At the hospital, he found her, after the obvious greetings and what's the problem discussion, he sat by her and with a voice laced with pity, in retrospect an inappropriate emotion, he stated, "I feel so sorry for you Grammie."
She knew, he knew, that she was about to die. Boldly she stared, the way she had done before, in a scolding manner and stated with great power and strength, "Don't feel sorry for me.

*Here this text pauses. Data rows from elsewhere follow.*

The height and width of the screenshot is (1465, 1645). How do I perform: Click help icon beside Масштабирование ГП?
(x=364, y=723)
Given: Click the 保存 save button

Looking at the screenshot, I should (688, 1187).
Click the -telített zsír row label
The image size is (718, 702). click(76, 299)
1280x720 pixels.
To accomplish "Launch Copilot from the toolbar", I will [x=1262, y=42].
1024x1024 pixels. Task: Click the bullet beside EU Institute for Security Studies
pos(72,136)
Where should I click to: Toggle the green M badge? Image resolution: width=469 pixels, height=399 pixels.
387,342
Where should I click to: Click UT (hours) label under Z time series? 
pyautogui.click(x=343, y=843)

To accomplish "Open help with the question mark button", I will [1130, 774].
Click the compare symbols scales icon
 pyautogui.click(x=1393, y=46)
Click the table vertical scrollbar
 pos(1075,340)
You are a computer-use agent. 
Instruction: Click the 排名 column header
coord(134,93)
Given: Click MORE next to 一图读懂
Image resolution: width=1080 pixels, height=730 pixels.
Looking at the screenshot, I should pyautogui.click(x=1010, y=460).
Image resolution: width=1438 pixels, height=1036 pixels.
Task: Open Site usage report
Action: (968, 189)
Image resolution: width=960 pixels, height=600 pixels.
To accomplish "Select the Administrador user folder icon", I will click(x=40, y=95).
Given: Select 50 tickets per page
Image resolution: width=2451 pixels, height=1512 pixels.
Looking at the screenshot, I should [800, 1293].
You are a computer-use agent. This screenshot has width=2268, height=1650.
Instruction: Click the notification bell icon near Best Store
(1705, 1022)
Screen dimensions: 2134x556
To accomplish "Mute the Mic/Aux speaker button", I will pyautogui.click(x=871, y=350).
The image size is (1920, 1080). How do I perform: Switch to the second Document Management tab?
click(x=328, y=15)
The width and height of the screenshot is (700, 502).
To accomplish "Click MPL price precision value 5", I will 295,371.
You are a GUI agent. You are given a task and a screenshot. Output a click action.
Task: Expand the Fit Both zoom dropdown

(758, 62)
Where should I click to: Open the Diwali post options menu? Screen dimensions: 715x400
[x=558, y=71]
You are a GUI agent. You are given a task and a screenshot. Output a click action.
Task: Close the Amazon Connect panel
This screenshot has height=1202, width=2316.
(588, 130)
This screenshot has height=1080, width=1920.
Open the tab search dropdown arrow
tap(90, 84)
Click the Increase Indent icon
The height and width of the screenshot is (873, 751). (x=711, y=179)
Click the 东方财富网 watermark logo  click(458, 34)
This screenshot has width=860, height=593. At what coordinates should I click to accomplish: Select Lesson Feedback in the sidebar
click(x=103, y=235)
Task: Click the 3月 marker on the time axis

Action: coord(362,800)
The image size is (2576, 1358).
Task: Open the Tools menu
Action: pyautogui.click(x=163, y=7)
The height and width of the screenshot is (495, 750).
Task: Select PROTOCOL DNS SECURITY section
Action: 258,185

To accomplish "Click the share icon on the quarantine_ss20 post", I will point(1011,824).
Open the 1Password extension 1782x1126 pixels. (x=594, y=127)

I will be with the one I love. I am blessed that I have love."
Grammie died. It left Keegan with an empty place that would never quite be filled. Yes, he would accept, the grieving would lessen, and life inevitably would bring back joy, but the hole would remain in that distant yet tender way.
It took Keegan weeks to gather the strength to attend to her affairs, preparing her house for sale. He discovered a beautiful satin lined round hat box closed with a meticulously tied violet ribbon, opening and discovering letters. His first thought was selfish, for him, and he winced at the thought of being so vain.
Stacked with apparent painstaking precision was a pile of yellowing letters all addressed to Grammie in a neat, manly scrawl. He didn't recognize the penmanship nor the address, but he had an intuitive feeling who was the author. He looked at Grammie's dresser, at a framed picture of a young, grinning, uniformed man with the same small cowlick as Keegan.
Not deliberately sitting on the bed, more so, he simply dropped as if the strength deserted his knees. He lifted the pack out, noted they were in chronological order, took the first one and opened it, feeling like a trespasser but wanting to touch that part of Grammie, that part of the grandfather he never knew.
He began reading. Words and phrases flowed out from amongst the midst. My Darling... My love... You have my heart. I will love you forever. You are my life. I miss you so greatly. And again, often, littering the page those endless endearments... dearest... sweetheart... honey. Teary, he finally put them back just the way he had found them, tying the bow neatly, knowing the letters would be stored with him forever. They would follow him forever just like his grandfather’s love followed his grandmother.
He got it. Understood it. His grandfather had died over fifty years ago but their love never did.
"Love is forever," he said aloud. "Forever."